Absence of p21Waf1/Cip1/Sdi1 modulates macrophage differentiation and inflammatory response and protects against atherosclerosis.

BACKGROUND

The tumor suppressor p53 protects against atherosclerosis progression in several different mouse models. A major target of p53 is p21, the cyclin-dependent kinase inhibitor that regulates entry into the cell cycle of different types of cells, including stem cells. p21 is also involved in the maturation and differentiation of monocytes into macrophages.

METHODS AND RESULTS

We studied the effect of p21Waf1 inactivation on atherosclerosis development in apolipoprotein E-deficient mice (apoE-/-). Contrary to previous data suggesting a protective role for p21, we found that absence of p21, either globally or in bone marrow-derived cells, protects against atherosclerosis.
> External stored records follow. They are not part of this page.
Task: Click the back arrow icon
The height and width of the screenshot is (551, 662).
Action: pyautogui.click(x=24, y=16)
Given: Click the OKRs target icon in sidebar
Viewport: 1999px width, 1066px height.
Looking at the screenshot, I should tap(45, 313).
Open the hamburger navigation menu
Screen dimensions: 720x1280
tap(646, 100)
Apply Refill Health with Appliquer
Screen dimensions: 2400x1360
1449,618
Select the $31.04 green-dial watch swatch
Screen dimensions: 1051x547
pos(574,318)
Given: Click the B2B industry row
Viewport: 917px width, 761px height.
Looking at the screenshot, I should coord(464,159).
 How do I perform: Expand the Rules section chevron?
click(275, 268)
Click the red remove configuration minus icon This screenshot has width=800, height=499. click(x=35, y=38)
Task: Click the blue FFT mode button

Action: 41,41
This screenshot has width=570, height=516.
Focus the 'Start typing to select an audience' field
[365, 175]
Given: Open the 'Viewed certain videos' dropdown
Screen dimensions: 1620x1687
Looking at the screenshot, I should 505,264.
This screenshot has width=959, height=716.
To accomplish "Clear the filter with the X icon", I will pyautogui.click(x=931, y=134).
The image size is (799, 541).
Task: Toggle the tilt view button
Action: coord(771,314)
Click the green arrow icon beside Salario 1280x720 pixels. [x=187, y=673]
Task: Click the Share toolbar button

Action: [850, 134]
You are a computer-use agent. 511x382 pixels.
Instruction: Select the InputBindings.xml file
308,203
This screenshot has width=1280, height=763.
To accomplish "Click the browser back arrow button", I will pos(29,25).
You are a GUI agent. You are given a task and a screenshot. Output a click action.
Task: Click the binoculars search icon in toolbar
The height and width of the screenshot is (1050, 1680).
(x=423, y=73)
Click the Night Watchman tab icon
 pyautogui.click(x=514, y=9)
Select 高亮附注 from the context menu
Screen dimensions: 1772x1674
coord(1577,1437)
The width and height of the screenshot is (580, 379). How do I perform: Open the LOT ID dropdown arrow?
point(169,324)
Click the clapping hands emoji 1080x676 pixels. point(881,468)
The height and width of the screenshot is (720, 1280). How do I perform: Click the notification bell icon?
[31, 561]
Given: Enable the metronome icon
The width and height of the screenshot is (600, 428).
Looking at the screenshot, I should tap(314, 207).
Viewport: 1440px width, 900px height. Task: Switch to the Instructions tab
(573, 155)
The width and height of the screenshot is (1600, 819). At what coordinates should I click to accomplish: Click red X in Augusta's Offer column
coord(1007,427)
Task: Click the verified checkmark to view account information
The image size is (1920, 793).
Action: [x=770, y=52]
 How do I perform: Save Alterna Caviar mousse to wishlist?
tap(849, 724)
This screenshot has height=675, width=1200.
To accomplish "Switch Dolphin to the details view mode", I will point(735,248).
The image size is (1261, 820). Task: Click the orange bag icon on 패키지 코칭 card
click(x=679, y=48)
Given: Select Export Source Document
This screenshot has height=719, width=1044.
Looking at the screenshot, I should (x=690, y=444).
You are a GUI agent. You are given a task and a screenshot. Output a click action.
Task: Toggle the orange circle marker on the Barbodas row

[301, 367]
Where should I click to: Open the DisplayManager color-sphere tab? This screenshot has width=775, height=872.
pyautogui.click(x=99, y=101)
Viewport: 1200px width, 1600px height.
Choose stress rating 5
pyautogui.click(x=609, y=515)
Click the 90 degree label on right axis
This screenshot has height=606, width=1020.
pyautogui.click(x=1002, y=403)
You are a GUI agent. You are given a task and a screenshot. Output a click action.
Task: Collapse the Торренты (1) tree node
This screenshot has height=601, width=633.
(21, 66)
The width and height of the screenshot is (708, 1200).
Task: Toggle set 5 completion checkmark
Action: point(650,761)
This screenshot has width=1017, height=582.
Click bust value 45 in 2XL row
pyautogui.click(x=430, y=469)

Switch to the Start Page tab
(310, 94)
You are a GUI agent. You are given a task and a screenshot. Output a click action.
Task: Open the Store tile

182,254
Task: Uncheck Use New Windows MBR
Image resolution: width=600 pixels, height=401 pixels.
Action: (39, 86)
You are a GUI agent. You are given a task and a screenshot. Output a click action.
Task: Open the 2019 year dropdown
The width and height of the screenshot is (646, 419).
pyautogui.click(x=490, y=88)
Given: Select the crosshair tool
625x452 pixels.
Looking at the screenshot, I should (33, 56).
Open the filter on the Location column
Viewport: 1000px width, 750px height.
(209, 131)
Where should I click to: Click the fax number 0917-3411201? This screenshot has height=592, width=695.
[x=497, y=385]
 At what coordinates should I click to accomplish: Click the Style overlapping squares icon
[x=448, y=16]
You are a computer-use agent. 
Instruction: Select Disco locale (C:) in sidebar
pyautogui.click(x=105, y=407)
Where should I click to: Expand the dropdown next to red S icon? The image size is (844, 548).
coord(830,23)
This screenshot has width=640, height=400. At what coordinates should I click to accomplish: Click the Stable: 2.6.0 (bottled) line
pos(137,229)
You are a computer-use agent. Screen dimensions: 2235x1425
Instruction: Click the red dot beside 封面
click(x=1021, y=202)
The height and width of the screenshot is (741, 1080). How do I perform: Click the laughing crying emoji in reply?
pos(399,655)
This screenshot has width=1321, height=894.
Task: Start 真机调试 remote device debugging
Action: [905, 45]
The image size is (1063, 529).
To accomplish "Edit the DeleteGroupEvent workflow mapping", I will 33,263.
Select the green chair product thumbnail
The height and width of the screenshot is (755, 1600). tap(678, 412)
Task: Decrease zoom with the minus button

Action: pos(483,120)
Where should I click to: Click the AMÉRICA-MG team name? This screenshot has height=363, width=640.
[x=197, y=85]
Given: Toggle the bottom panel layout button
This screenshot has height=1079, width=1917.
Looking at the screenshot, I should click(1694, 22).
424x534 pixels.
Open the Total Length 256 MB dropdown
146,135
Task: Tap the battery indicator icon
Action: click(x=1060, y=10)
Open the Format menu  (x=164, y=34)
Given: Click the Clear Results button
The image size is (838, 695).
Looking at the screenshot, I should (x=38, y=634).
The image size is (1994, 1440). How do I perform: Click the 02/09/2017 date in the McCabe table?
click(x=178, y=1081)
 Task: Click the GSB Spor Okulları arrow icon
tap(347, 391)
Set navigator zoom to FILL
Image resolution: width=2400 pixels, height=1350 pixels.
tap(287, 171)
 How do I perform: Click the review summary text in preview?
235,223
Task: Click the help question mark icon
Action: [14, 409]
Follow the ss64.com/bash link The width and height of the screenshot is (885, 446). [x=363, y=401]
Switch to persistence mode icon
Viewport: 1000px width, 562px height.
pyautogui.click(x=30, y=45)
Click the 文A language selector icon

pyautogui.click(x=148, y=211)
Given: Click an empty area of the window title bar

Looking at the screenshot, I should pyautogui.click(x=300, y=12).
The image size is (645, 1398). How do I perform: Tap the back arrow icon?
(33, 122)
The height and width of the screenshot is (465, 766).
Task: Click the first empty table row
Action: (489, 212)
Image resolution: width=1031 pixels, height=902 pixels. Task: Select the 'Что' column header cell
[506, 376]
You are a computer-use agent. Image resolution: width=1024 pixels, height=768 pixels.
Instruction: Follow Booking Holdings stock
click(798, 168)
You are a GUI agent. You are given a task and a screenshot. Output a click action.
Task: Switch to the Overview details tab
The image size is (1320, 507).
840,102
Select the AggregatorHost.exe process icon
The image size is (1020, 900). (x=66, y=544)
Atherosclerotic lesions of p21-/-/apoE-/- mice exhibit a more stable phenotype, with increased apoptosis and reduced inflammatory vascular cell adhesion molecule-1 immunostaining but no difference in cellular proliferation compared with lesions of p21+/+/apoE-/- mice. Because bone marrow-derived cells mediate many of the effects of p21, we examined the expression profile of 23 genes in macrophages using real-time polymerase chain reaction. Compared with their p21+/+ counterparts, peritoneal macrophages of p21-/- mice express lower levels of proinflammatory markers, including macrophage inflammatory proteins 1 and 2 and interleukin-1alpha, and higher levels of putative protective genes, such as scavenger receptor type B-I and LDL receptor-related protein. Furthermore, we found that, in comparison with p21+/+ macrophages, p21-/- macrophages displayed increased phagocytic activity toward fluorescent latex microspheres as well as apoptotic cells, thus uncovering a novel mechanism of the antiinflammatory activity of p21-/- macrophages.

CONCLUSIONS

Loss of p21 protects against atherosclerosis in apoE-/- mice. The data underscore the important role of p21 in macrophage function and inflammation and provide insight into the mechanism of the proatherogenic effect of p21.